The National Center’s findings were released in its “America’s Youngest Outcasts 2010” report, which documents the number of homeless children in each state and their well-being. It also evaluates the risk for child homelessness and state-level planning and policy activities.

“Despite their growing numbers, homeless children are invisible to most of us; they have no voice and no constituency,” the report says. “Without a bed to call their own, these children have lost safety, privacy, and the comforts of home, as well as their friends, possessions, pets, reassuring routines and communities.”

Children experiencing homelessness also tend to struggle with hunger, poor health, and missed educational opportunities. A majority of homeless children have limited proficiency in math and reading, according to the report.

Compared with their housed counterparts, homeless children, in general, exhibit twice as many illnesses, such as respiratory infections, per month, according to a report by Ellen Hart-Shegos for the Family Housing Fund in Minneapolis.

Furthermore, Bassuk says, homelessness affects the emotional health of children.

“When you talk to adolescents and younger school-aged kids, they’re universally incredibly embarrassed about being homeless,” she says. “It’s a stigmatized situation for a kid who wants to be accepted by their peers, and when they’re ashamed, they will do anything to make sure their friends don’t find out.”

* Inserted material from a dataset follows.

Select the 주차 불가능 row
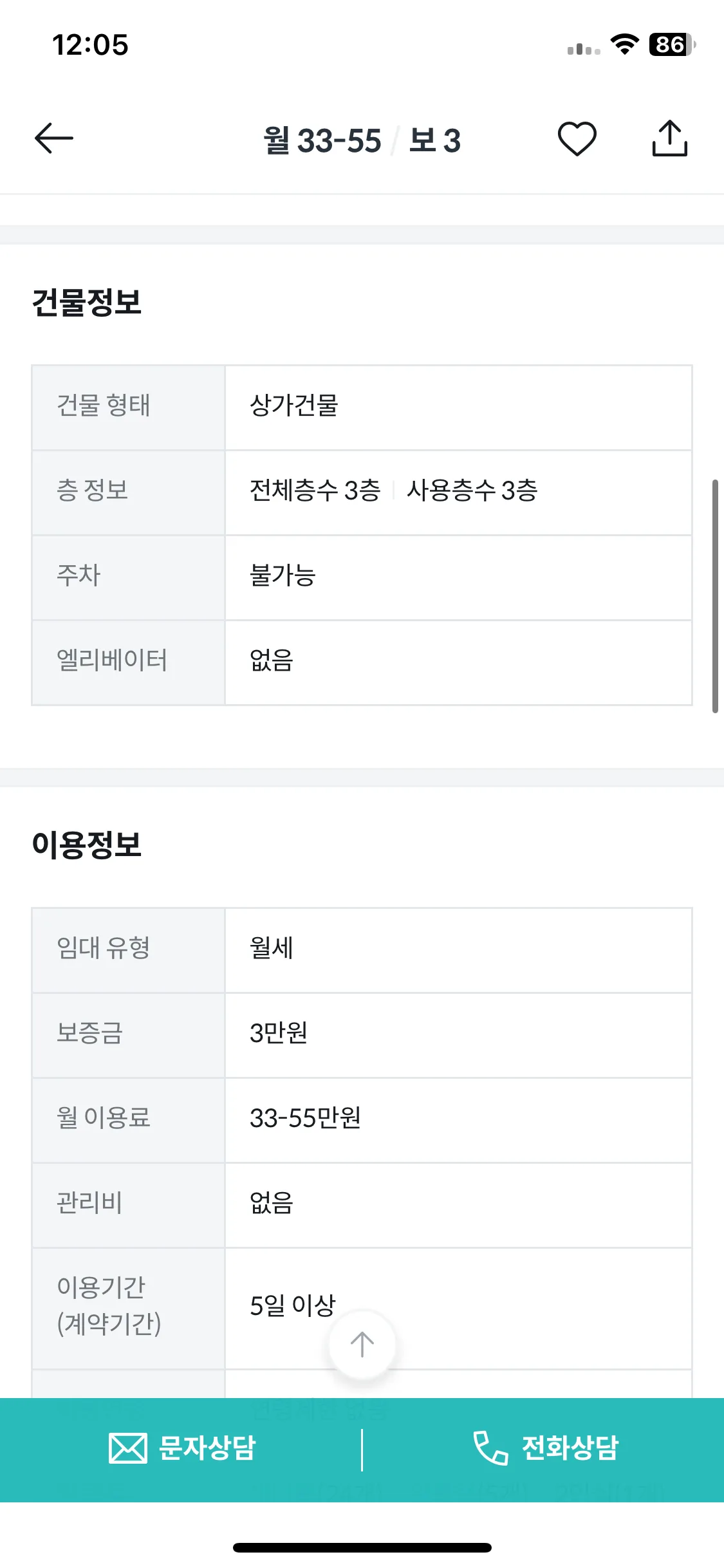The image size is (724, 1568). coord(362,577)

Since 2007, the homeless child population in 15 states increased by more than 50 percent. States with the highest percentages of homeless children were generally located in the South and Southwest, reflecting the higher levels of poverty in these states. States with the lowest percentages were generally located in the North and Northeast, where there is less poverty and stronger safety nets for children.

To combat homelessness, the most essential tool is further increasing the availability of decent, affordable housing, Bassuk says. Studies show that housing promotes health, improves educational outcomes, reduces stress, and provides a safe environment in which children can grow and thrive.

Bassuk also says that the Recovery Act's Homelessness Prevention and Rapid Re-Housing Program must not be allowed to expire at the end of the year. Since 2009, this program has helped more than 1 million formerly homeless people into permanent housing.

But housing alone is not sufficient, says Bassuk.

"It must be aligned with critical services and supports if families are to remain stably housed in the community," the report says.

Bassuk warns against any further cuts to federal and state programs that provide such services and supports. These programs include job training, child-care services, and domestic-violence prevention.

Homeless children can end up making a positive contribution to society, points out Bassuk.

“These kids are no different than your kids or my kids. They have every potential to thrive and participate in building the nation’s workforce,” she says. “But without adequate programs to curb homelessness, they’re a victim of their own circumstances. And that’s not right.”